Exodus and the Atonement

A review of Alma 36 leads naturally to the observation that the Exodus was linked typologically to the effects of Jesus’ atonement. Alma’s autobiographical recitation of his experience here, joined with the biographical account narrated in Mosiah 27, forms a transparent example.32 As I have noted, Alma’s rehearsal of his remarkable experience of being born of God (Alma 36) is bracketed by both the mention of the Deuteronomic promise of prosperity (vv. 1, 30) and the appeal to his son Helaman to remember “the captivity of our fathers” (vv. 2, 28).33 Between these brackets, Alma recalls his experience in a way that not only demonstrates the effectiveness of the Atonement before Jesus worked it out but also links his deliverance from the bonds of sin to Israel’s deliverance from the bondage of slavery.34

As far as I can determine, Jacob, son of Lehi, was the first writer to link exodus language with the Atonement. Although any discussion is limited to the texts selected and edited for the Book of Mormon record, and although it is possible that someone else in Jacob’s family—such as his father or elder brother Nephi—saw the connection initially, the texts at hand point directly to Jacob.

The tie between the two concepts is made in Jacob’s long speech in 2 Nephi 6–10. In this address, Jacob quotes Isaiah 50–52:2, a passage that speaks of Israel’s new exodus or gathering when “the Messiah will set himself again the second time to recover” the house of Israel (2 Ne. 6:14). These particular verses of Isaiah brim with allusions to the Exodus even as they speak of the gathering. After quoting this extensive segment from Isaiah, Jacob turns to “things to come” (9:4), first reviewing the implications of the Fall (vv. 6–9) before he turns to address the broader picture that includes the “power of resurrection” (v. 6) and the “infinite atonement” (v. 7): “O how great the goodness of our God, who prepareth a way for our escape from the grasp of this awful monster; yea, that monster, death and hell, which I call the death of the body, and also the death of the spirit” (2 Ne. 9:10). The notion of “our escape,” while not mirroring specific vocabulary associated with the Exodus, certainly evinces the image of Israel’s flight from Egypt. And Jacob’s use of the phrase I call plainly indicates that this association of the second exodus, spoken of in the prior two chapters, with the Atonement is an interpretation that he has arrived at independently of others. At this moment Jacob chooses to illustrate how closely these ideas are linked together:

And because of the way of deliverance of our God, the Holy One of Israel, this death, of which I have spoken, which is the temporal, shall deliver up its dead; which death is the grave. And this death of which I have spoken, which is the spiritual death, shall deliver up its dead; which spiritual death is hell; wherefore, death and hell must deliver up their dead, and hell must deliver up its captive spirits, and the grave must deliver up its captive bodies, and the bodies and the spirits of men will be restored one to the other; and it is by the power of the resurrection of the Holy One of Israel. (2 Ne. 9:11–12; italics added)
┄┄┄┄┄┄
To do:
• a. In the paragraph of the passage on Exodus and the Atonement that begins "The tie between the two concepts," list every phrase set inside double quotation marks.
• b. Pick up the passage on Exodus and the Atonement after its final sentence and carry it forward.

Collected material:
┄┄┄┄┄┄
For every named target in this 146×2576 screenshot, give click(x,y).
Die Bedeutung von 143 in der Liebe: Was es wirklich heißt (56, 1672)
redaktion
┄┄┄┄┄┄
Task results:
• a.
1. "the Messiah will set himself again the second time to recover"
2. "things to come"
3. "power of resurrection"
4. "infinite atonement"
5. "O how great the goodness of our God, who prepareth a way for our escape from the grasp of this awful monster; yea, that monster, death and hell, which I call the death of the body, and also the death of the spirit"
6. "our escape"

• b.
The first word that catches the eye in this passage is deliverance, a term whose verbal root is fully at home in the exodus narrative. An apparently related verbal form then appears four times as “deliver up” in the next few lines.35 Moreover, the adjective captive obviously echoes Israel’s bondage. Even though this term does not appear in the exodus narrative per se, it is used in Isaiah’s prophecy concerning the new exodus (Isa. 51:14), which Jacob has just quoted (2 Ne. 8:14). In addition, the notion of being “restored,” while again not reflecting specific vocabulary associated with the Exodus, is certainly the central notion lying behind the concept of a new exodus or gathering back to former lands. Indeed, Jacob plainly understands the issue in this way because he observes that those “carried away captive” from Jerusalem “should return again” (2 Ne. 6:8–9) and that “the Messiah will set himself again the second time to recover them” (6:14).

It is worth noting that the whole of Jacob’s address is laced with allusions to and echoes of the Exodus. At the outset, he states that he will speak “concerning things which are, and which are to come” (6:4) as well as “concerning all the house of Israel” (6:5). It is to achieve the latter purpose that he quotes a long segment from Isaiah. Of at least thirty-three allusions to the Exodus that appear in Jacob’s words (2 Ne. 6, 9–10) and in Isaiah 50:1–52:2 (2 Ne. 7–8), the following are especially significant:

1. Israel is to “return again” (2 Ne. 6:9)

2. The Lord God is to “manifest himself,” a self-disclosure that recalls the self-disclosures on the holy mount (6:9).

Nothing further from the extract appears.